A Project for Better Journalism chapter
Follow us on Twitter @LKWDTimes
News

Media Portrayal of Women: Naya Rivera

On the afternoon of Sunday, November 26th, former ‘Glee’ star Naya Rivera struck her husband Ryan Dorsey. While out on a walk from Dorsey’s family home in West Virginia with their son Josey, Rivera was under the influence of alcohol and struck Dorsey across the forehead and bottom lip. A year ago this month, Rivera filed for divorce from Dorsey but abandoned the case (proving that there were previous instances of difficulty). There’s the background of the situation, now let’s get down to the nitty-gritty.

Domestic battery is no joke. No matter if you’re Chris Brown or Naya Rivera, hitting your significant other (or anyone else, damn) is inappropriate and is under reported. Especially because Rivera is female, her bail was set at $1,000 while Chris Brown’s was $250,000. The media has emphasized Rivera’s attempt at divorce from Dorsey but fails to blame her for her outrageous actions. In domestic assault cases especially, women are put on a pedestal — but when adrenaline kicks in, Rivera could’ve had the strength of any man. If Dorsey were to hit her back, the media backlash would’ve been gruesome. Instead, however, Dorsey is forced to tweet a request for privacy and forgiveness for his wife. If Dorsey had not posted such a kind and level-headed sentiment, the media would’ve torn him apart for “not letting Rivera divorce him” or painting him as an overbearing husband. (tweet shown below)

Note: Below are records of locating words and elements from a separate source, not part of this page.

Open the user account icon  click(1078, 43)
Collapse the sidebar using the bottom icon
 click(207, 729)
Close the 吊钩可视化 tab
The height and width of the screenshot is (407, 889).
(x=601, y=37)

Imagine being assaulted by your significant other, the 911 call being broadcasted over the Internet and you, the victim, being demonized. This is what happens to male victims of domestic battery. Media bias has always been around but the culture around assault needs to stop; hitting people, no matter your status or theirs, is uncalled for and inappropriate. Naya Rivera deserves to be punished and fined just as much as Chris Brown. One’s time in prison or media scrutiny should not be decided by their gender or preconceived bias.